— Requirement —
Instruction for the entries below: return the part that opens with the line containing "You are a GUI" and closes with the line containing "The image size is (1280, 655).", exactly, and no pictures.

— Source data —
· · · · ·
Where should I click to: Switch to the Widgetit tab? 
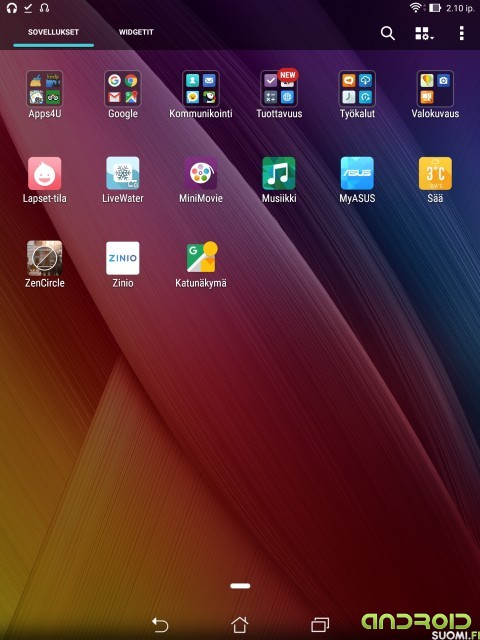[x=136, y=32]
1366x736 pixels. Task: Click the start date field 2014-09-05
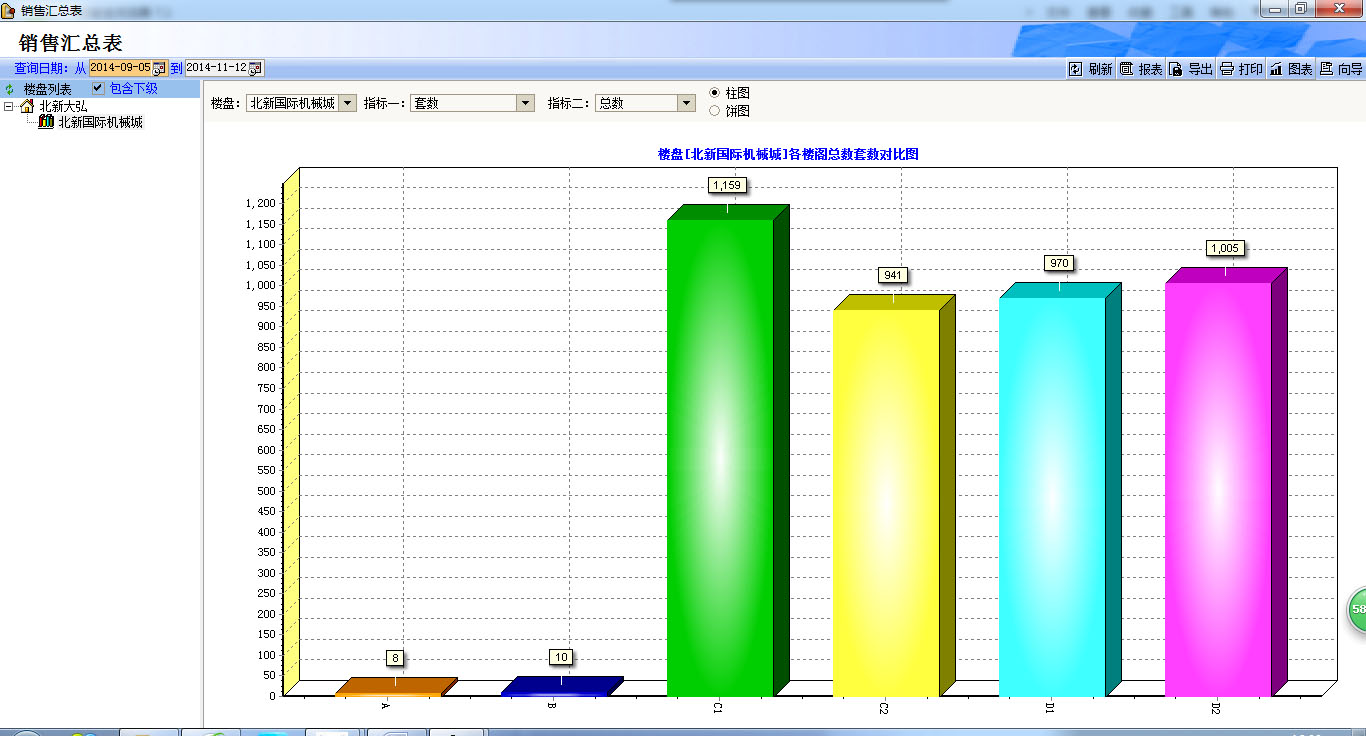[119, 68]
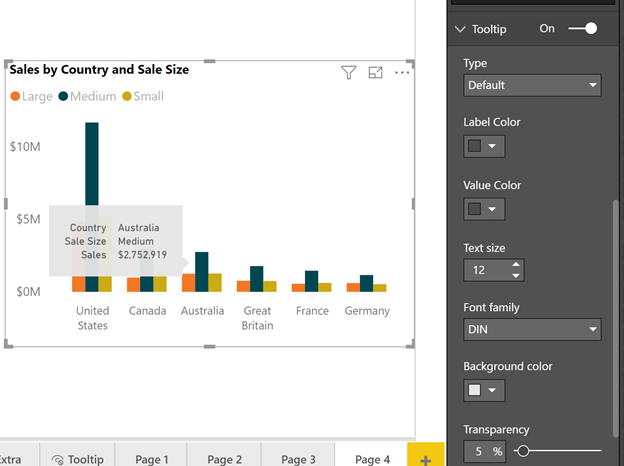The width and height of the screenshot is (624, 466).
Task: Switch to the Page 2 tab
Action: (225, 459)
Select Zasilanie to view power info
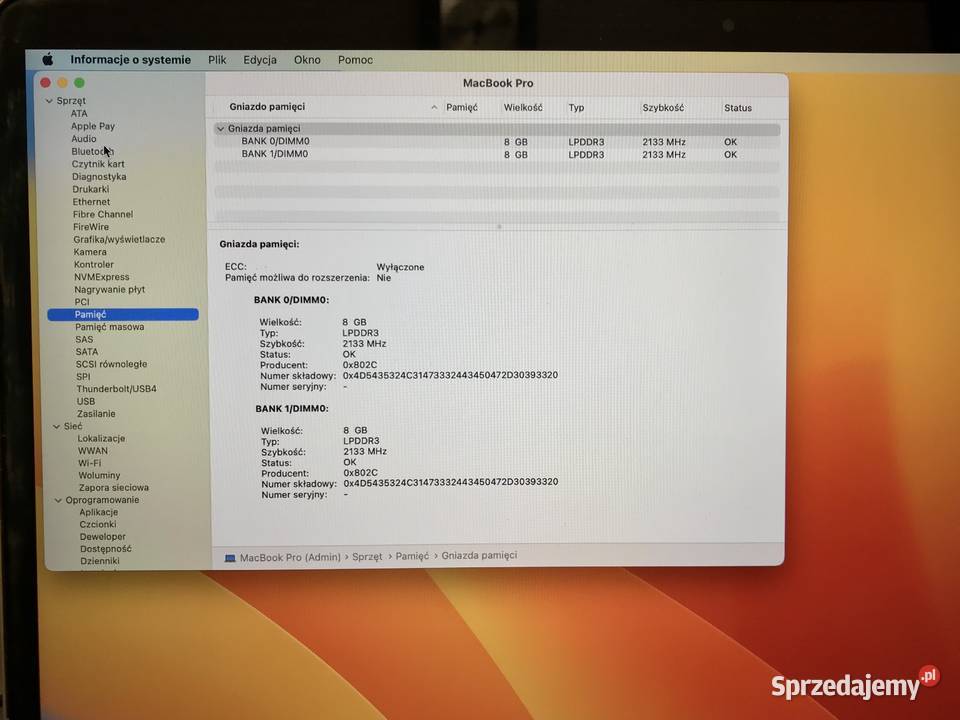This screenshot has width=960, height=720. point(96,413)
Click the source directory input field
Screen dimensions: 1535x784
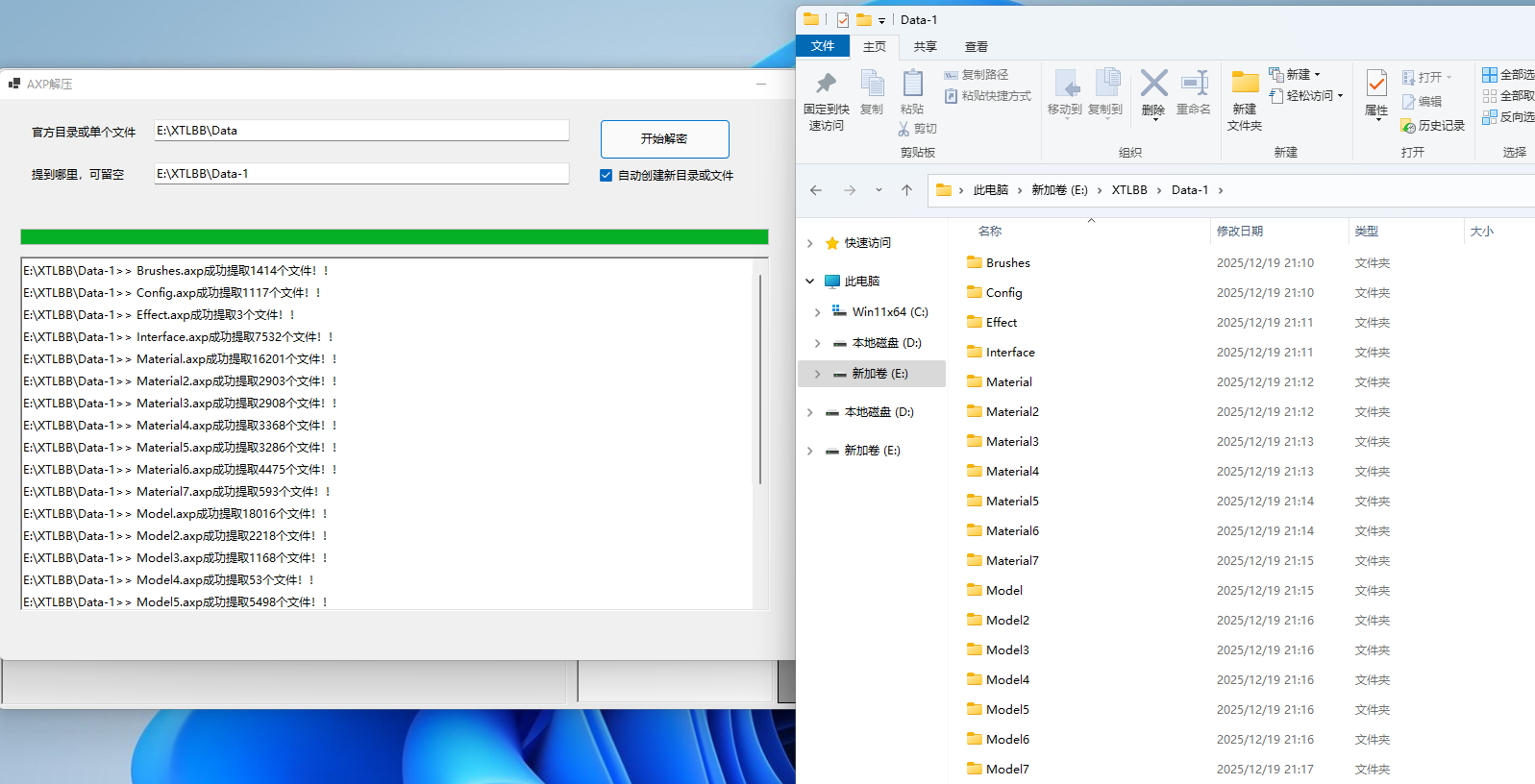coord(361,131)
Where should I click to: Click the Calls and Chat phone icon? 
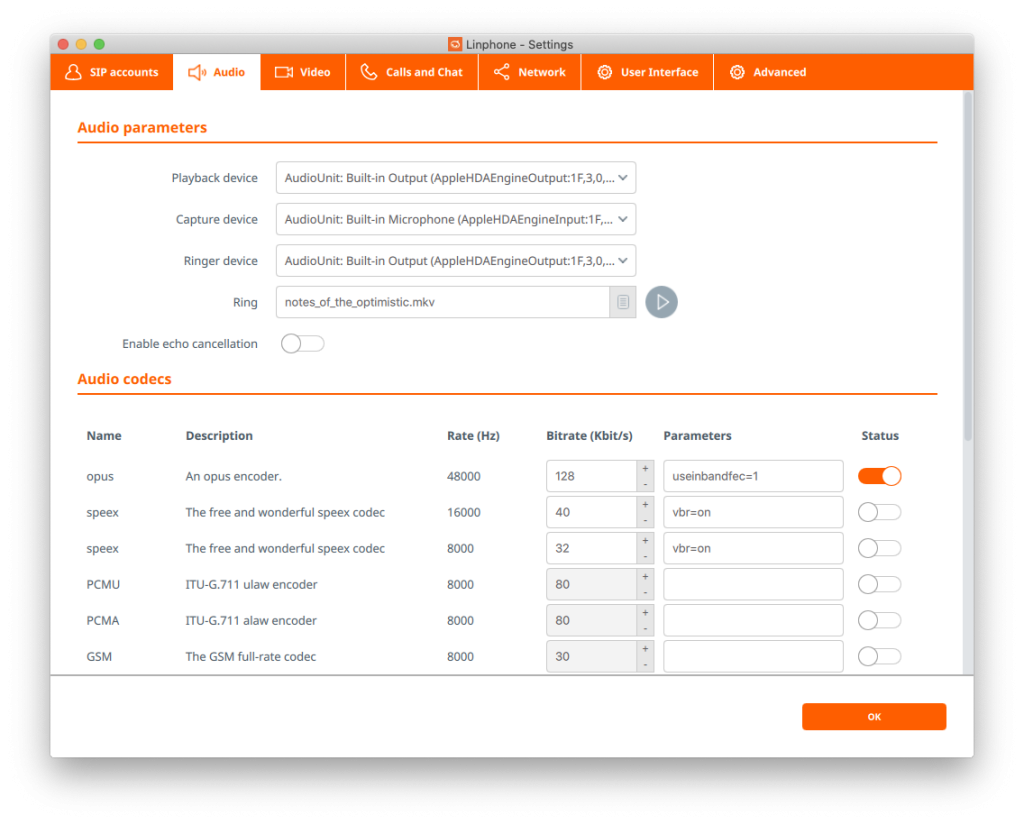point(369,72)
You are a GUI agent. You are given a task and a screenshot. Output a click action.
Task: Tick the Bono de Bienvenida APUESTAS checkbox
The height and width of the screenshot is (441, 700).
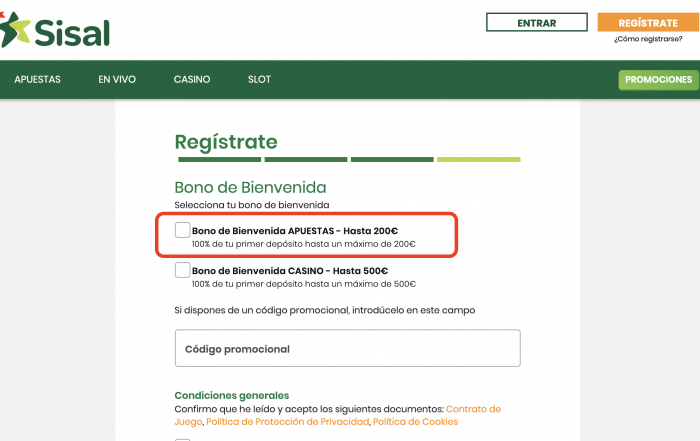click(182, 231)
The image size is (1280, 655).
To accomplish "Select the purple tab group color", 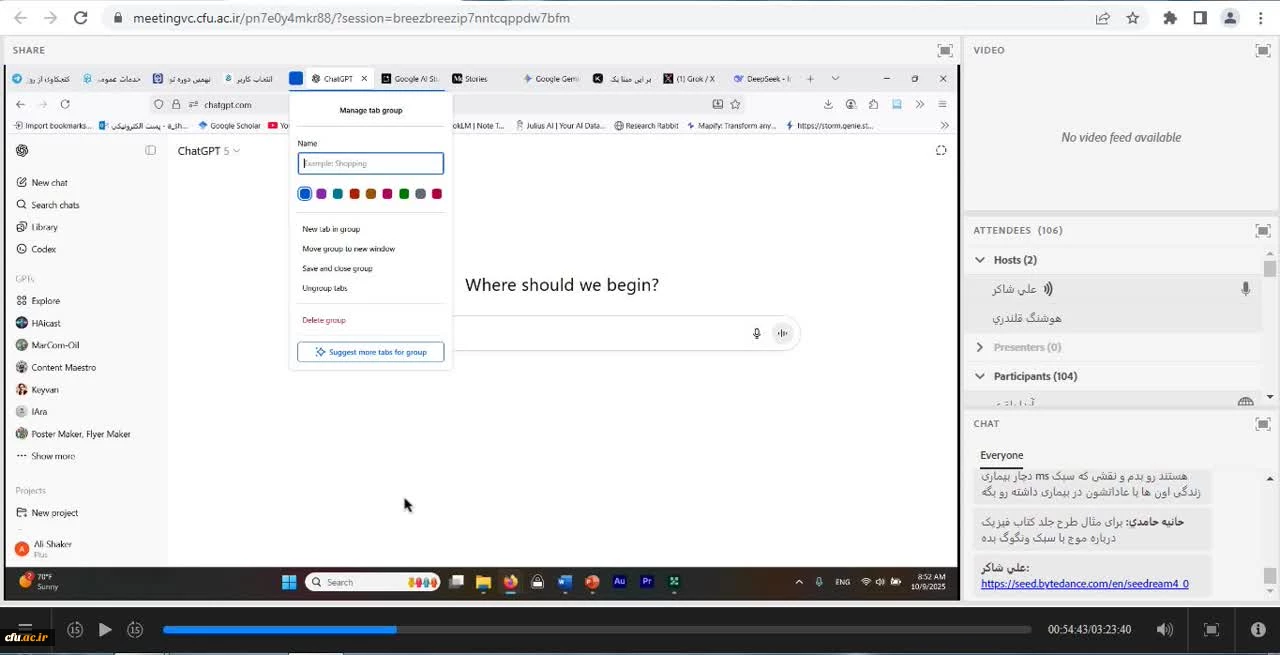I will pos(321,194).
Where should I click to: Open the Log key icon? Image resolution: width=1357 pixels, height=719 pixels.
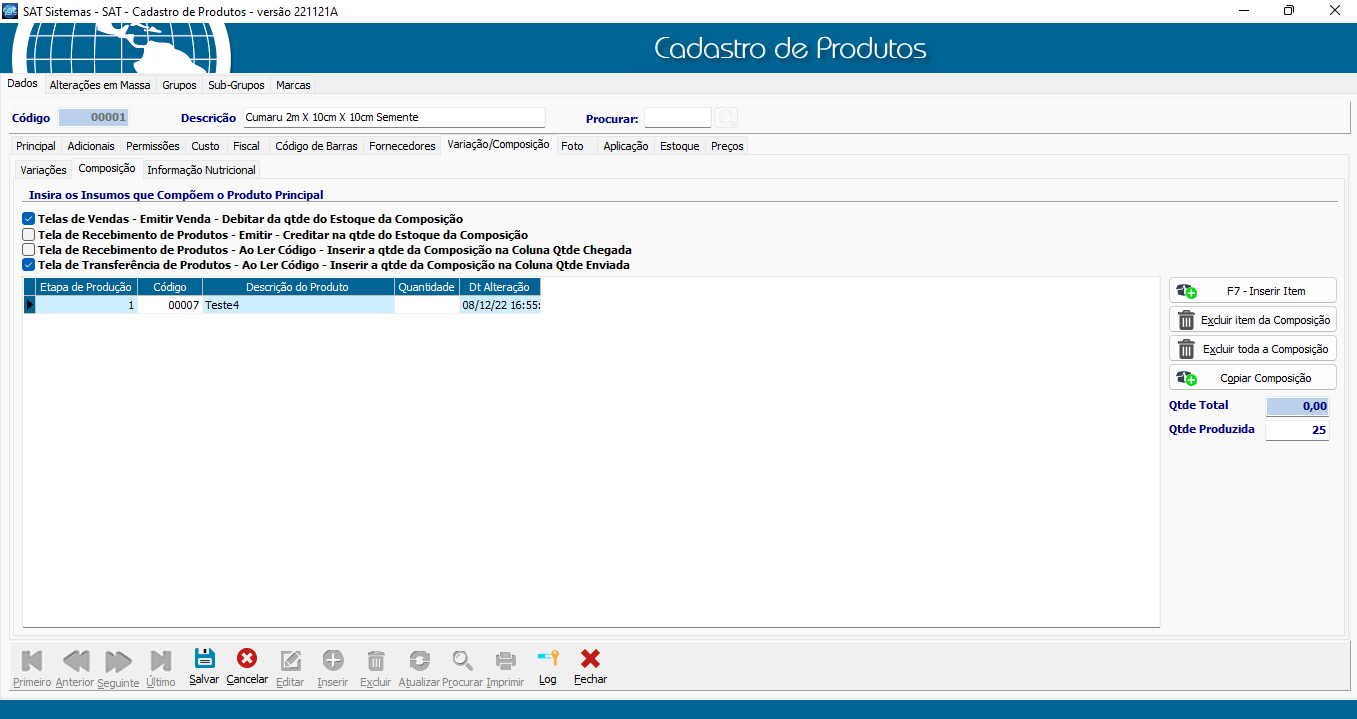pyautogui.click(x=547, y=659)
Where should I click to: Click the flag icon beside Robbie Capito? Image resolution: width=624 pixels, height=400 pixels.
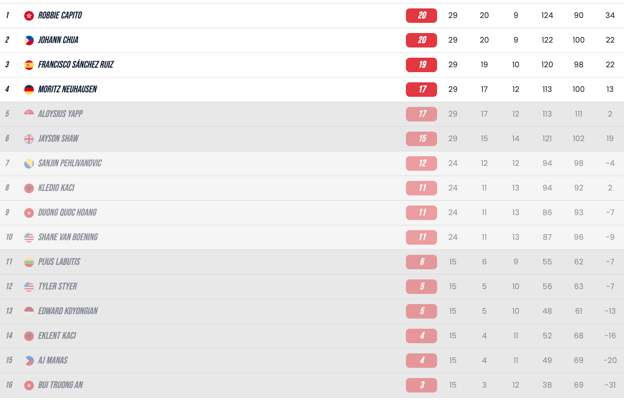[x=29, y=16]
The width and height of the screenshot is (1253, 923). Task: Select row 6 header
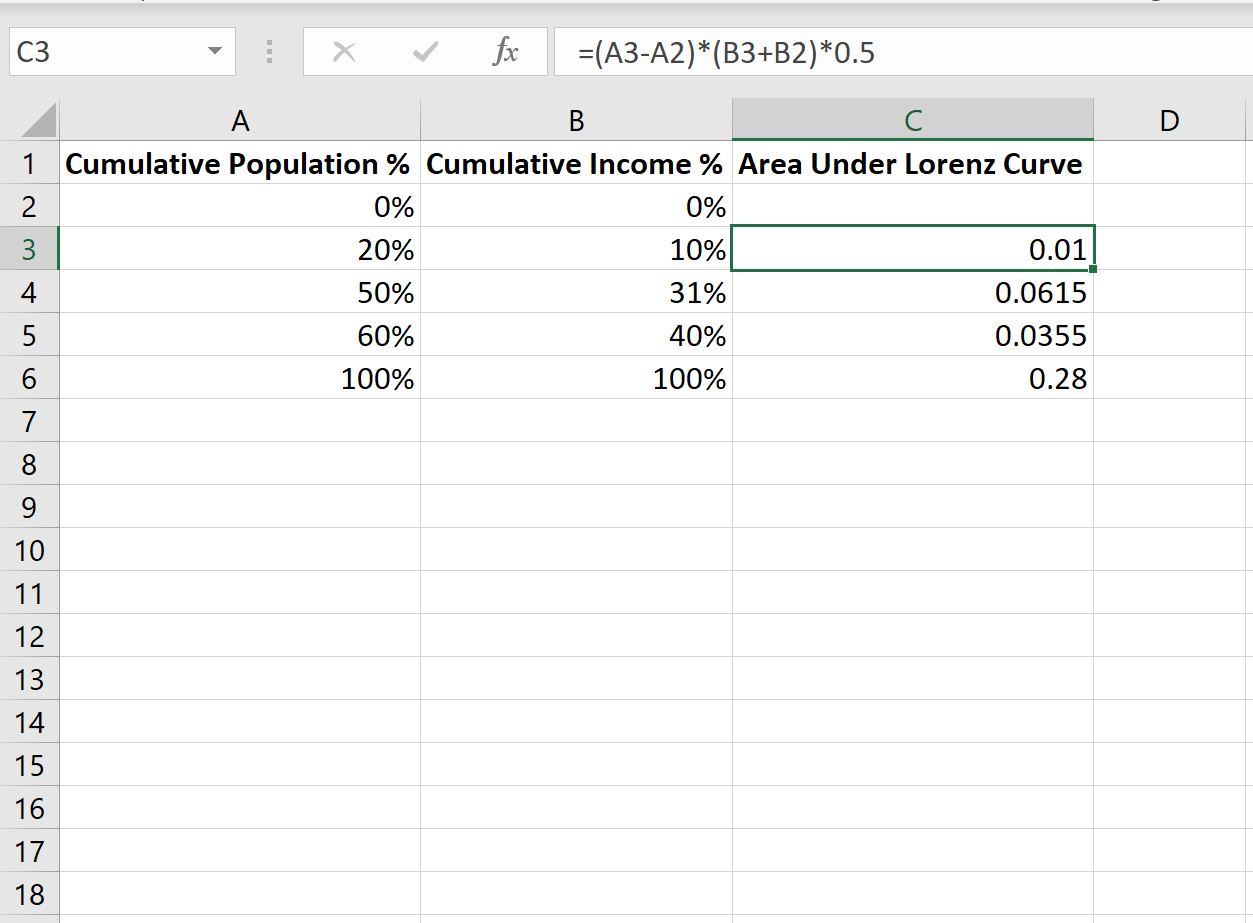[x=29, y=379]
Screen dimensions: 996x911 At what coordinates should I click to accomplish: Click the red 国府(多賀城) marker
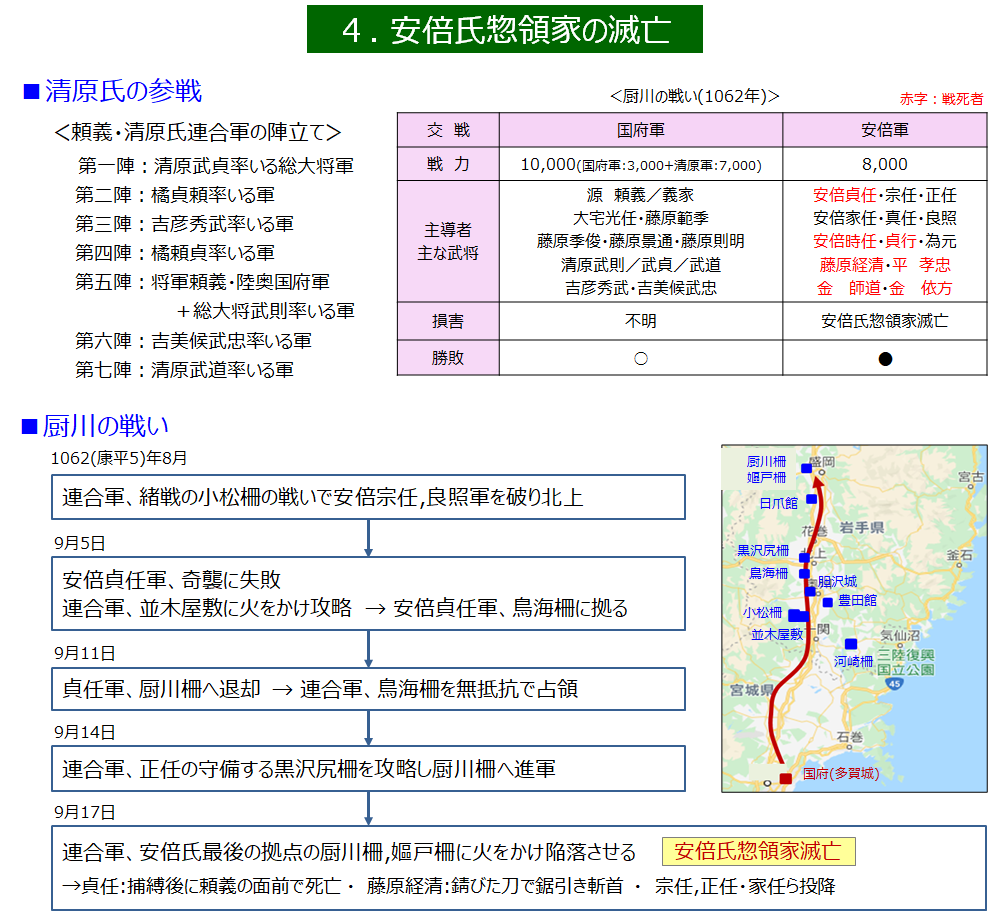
· · · · ·
— Response below —
You are a GUI agent. You are given a task and a screenshot. Output a click action.
Task: Tick the Bono de Bienvenida APUESTAS checkbox
The height and width of the screenshot is (441, 700).
click(182, 231)
The image size is (1280, 655).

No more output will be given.